Note: The comments under each article title are the opinion of our president, Al Musella, DPM, and do not reflect official policy of the Musella Foundation!
08/22/18 Estimated lifetime survival benefit of tumor treating fields and temozolomide for newly diagnosed glioblastoma patients
This is another type of analysis of the latest Optune trial for newly diagnosed GBM. Unlike most results that are published, this is for an evaluation of the health economics where they use a mathematical model to predict how long patients will live in each arm of the trial if they were observed over the course of 15 years instead of about the 5 years covered by the trial. This reports the average survivals, not the median survivals that were already presented. The main difference is the median survival is the point at which the person at the midpoint of the trial dies. For example, if there were 500 patients, it is the point at which patient number 250 dies. This allows them to report the information in a reasonable amount of time, but it doesn't give any insight into the long tail - patients who live for a long time.
The average adds up all of the survival times and divides by the number of patients. This is impossible to do when patients live for a long time, so this study is using a model to estimate it. This takes into account the long term survivors.
There are a few amazing numbers presented here. IF you survive the first 2 years on Optune, you will have about a 17% chance of living to 15 years. In the temodar group, that number is 8.7%. The average life expectancy for the Optune group was 4.2 years vs. the control arm of temodar alone at 2.4 years. An increase of 1.8 years!

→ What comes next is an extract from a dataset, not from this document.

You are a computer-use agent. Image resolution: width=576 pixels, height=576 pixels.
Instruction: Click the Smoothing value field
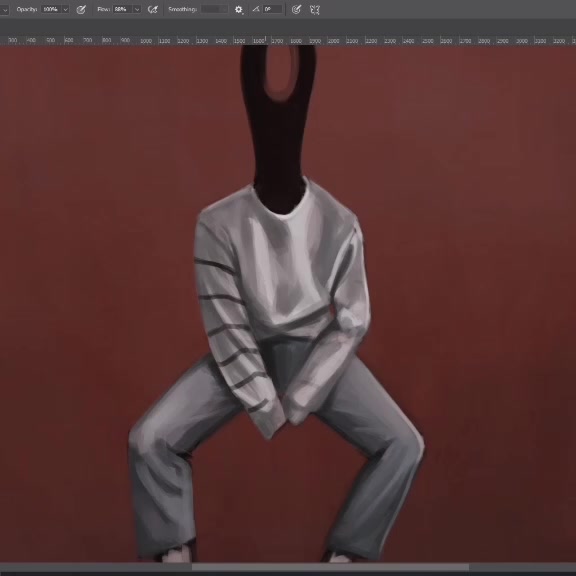point(215,9)
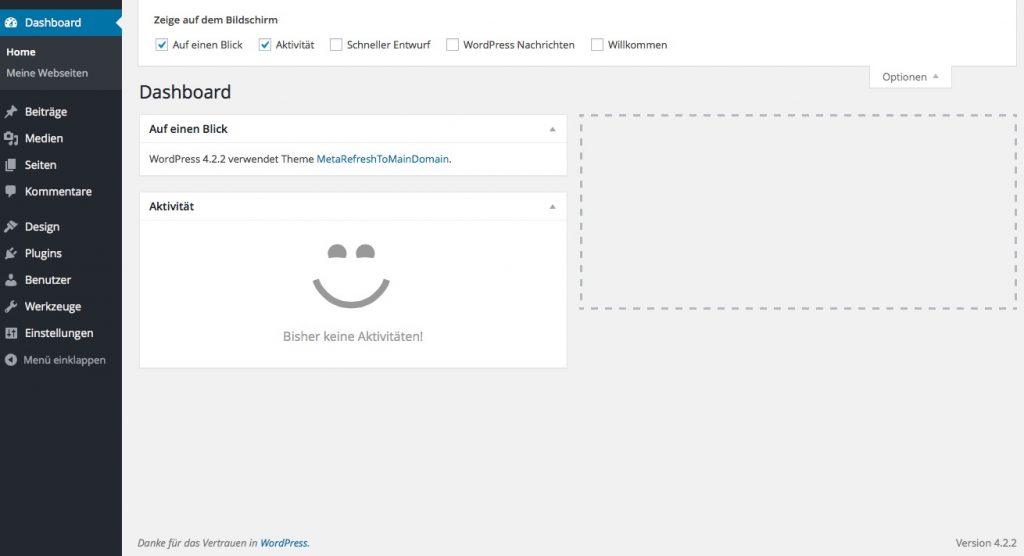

07/27/18 Metformin Treatment Inhibits Motility and Invasion of Glioblastoma Cancer Cells.
This study shows that Metformin MIGHT be useful to help other treatments work better. We know that by itself it is not going to cure a brain tumor, but the evidence shows it inhibits motility and invasion at least in the test tube. Might be good to watch how it interacts with other treatments in the virtual trial
07/10/18 Brain Tumor Webinar Series continues...
These events allow you to ask the experts any questions about brain tumor treatments.
Dr Rahman is the co-principal investigator for a promising vaccine clinical trial https://clinicaltrials.gov/ct2/show/NCT02465268 She will tell us the theory behind the vaccine and why she thinks it will help, as well as the results of an earlier trial.. This is a simple shot in the skin - not into the brain.
Dr Schulder is the director of the Brain Tumor Center at Northwell Health's Neuroscience Institute and they recently acquired the new version of the Gamma Knife. Dr. Schulder is past president of the American Society for Stereotactic and Functional Neurosurgery and is vice president of the World Society for Stereotactic and Functional Neurosurgery. He is one of the rare neurosurgeons who can and does treat brain tumors both with surgery and / or radiation.
06/30/18 Returning to work after multimodal treatment in glioblastoma patients
This should be a key endpoint for clinical trials for glioblastomas. In this study, only 18% of the patients went back to work after surgery, radiation and Temodar. Out of these who did go back to work, most were not able to resume full time work. Only about 8 out of the 125 patients were able to return to work full time. Some of the new experimental treatments such as DCVAX and Tocagen not only had some long term survivors, but had people working full time in high level jobs 5+ years after diagnosis. That is really what we want to see, even more than merely "surviving".